Research may aid in development of vaccine for type 1 diabetes
New evidence that a virus is involved in the onset of type 1 diabetes may aid in development of a vaccine to stop the disease.
Scientists at Eastern Virginia Medical School and the University of Massachusetts conducted the study, “Coxsackievirus-induced Proteomic Alterations in Primary Human Islets Provide Insights for the Etiology of Diabetes.” The research appears in the Journal of the Endocrine Society.
Scientists have long suspected that a virus contributes to the development of type 1 diabetes, which occurs when the immune system mistakenly attacks the pancreas and kills beta cells that produce insulin. Mounting clinical and laboratory evidence suggests that viral infections accelerate this autoimmune process.
To better understand how the disease progresses, the scientists examined cultured islet cells, which include the insulin-producing beta cells. The team used a process called mass spectrometry to compare islet cells infected with Coxsackievirus and uninfected control islet cells.
The process revealed specific genes and proteins that changed after the cells were exposed to the virus. These new insights could prove useful in helping to identify individuals at risk for type 1 diabetes and could aid in development of ways to intervene or even prevent development of the disease.

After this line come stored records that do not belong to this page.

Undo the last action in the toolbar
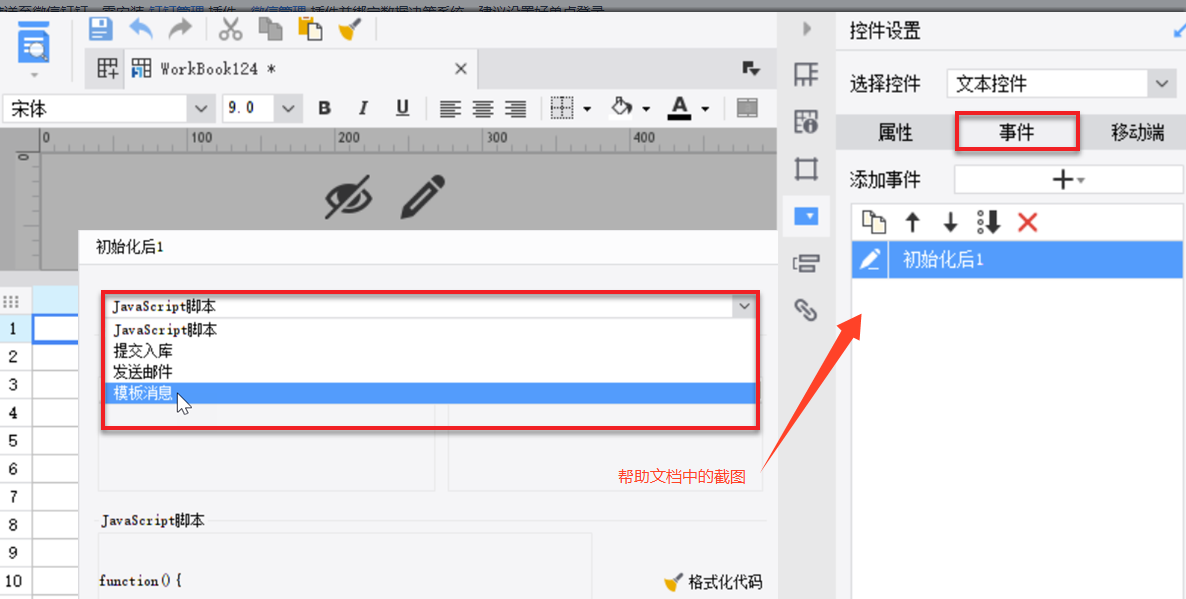The height and width of the screenshot is (599, 1186). tap(141, 29)
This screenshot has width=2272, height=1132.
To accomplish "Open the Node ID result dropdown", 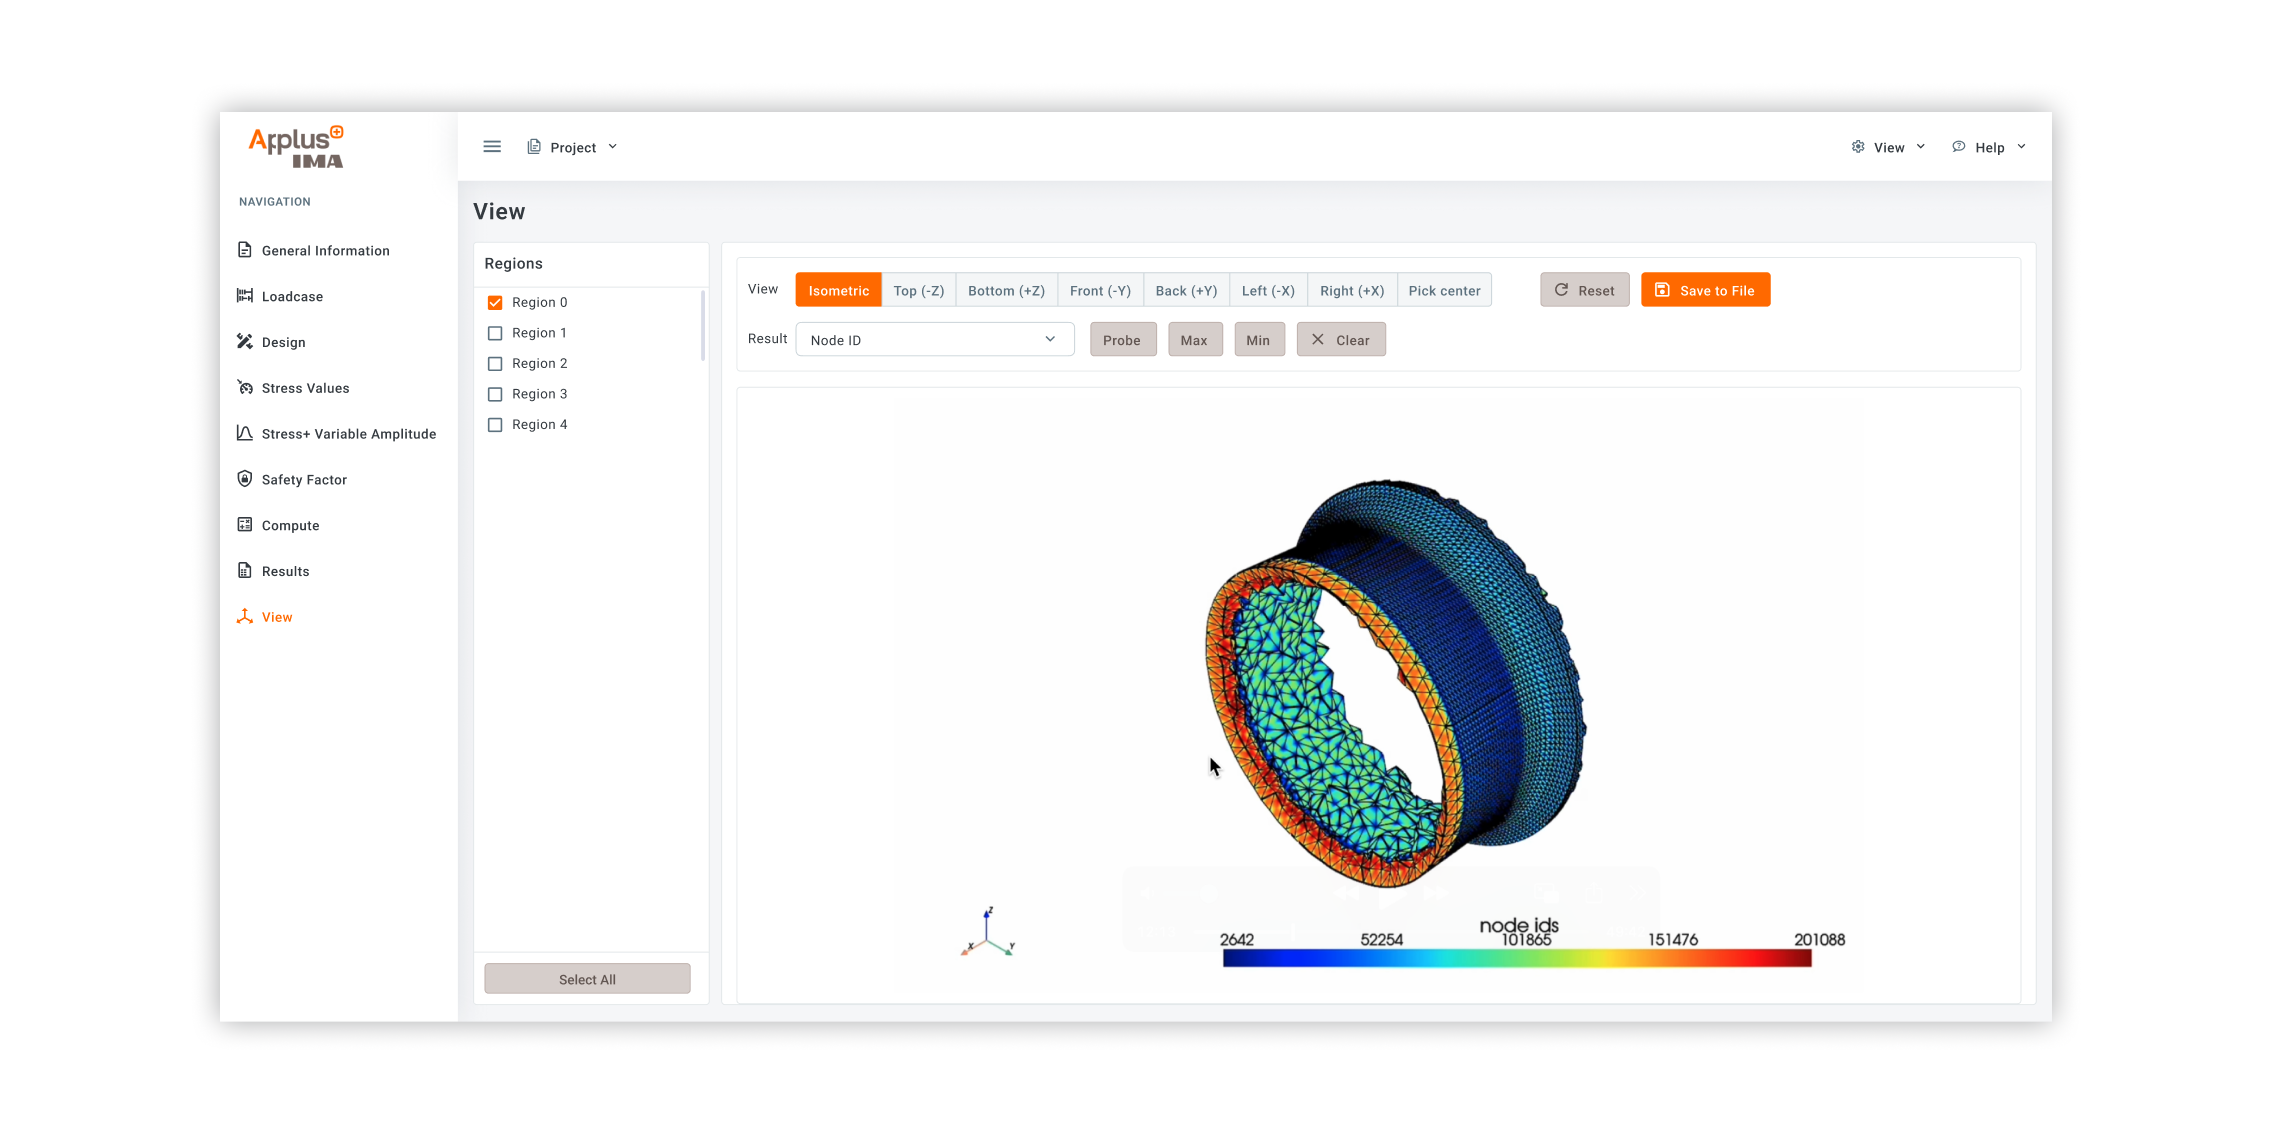I will pos(934,340).
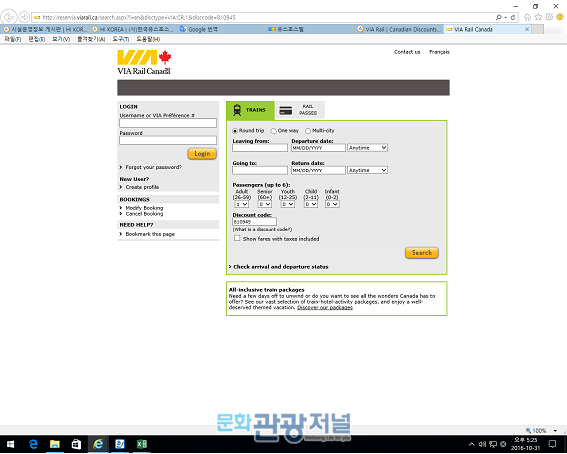Open favorites star icon
The width and height of the screenshot is (567, 454).
pos(538,17)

“The next step is to determine and validate the expression levels of these genes and proteins in clinical human samples using targeted mass spectrometry methods,” says Julius Nyalwidhe, PhD, EVMS Associate Professor of Microbiology and Molecular Cell Biology and an expert in the science of proteomics at the Leroy T. Canoles Jr. Cancer Research Center's George L. Wright Center for Biomedical Proteomics.
The team will use pancreas tissue samples from the Network of Pancreatic Organ Donors with Diabetes (nPOD) to ascertain whether some of the proteins could be surrogates for type 1 diabetes detection as well as potential targets for prevention and treatment using vaccines and drugs.
The research is supported by the National Institutes of Health and the JDRF Diabetes Foundation.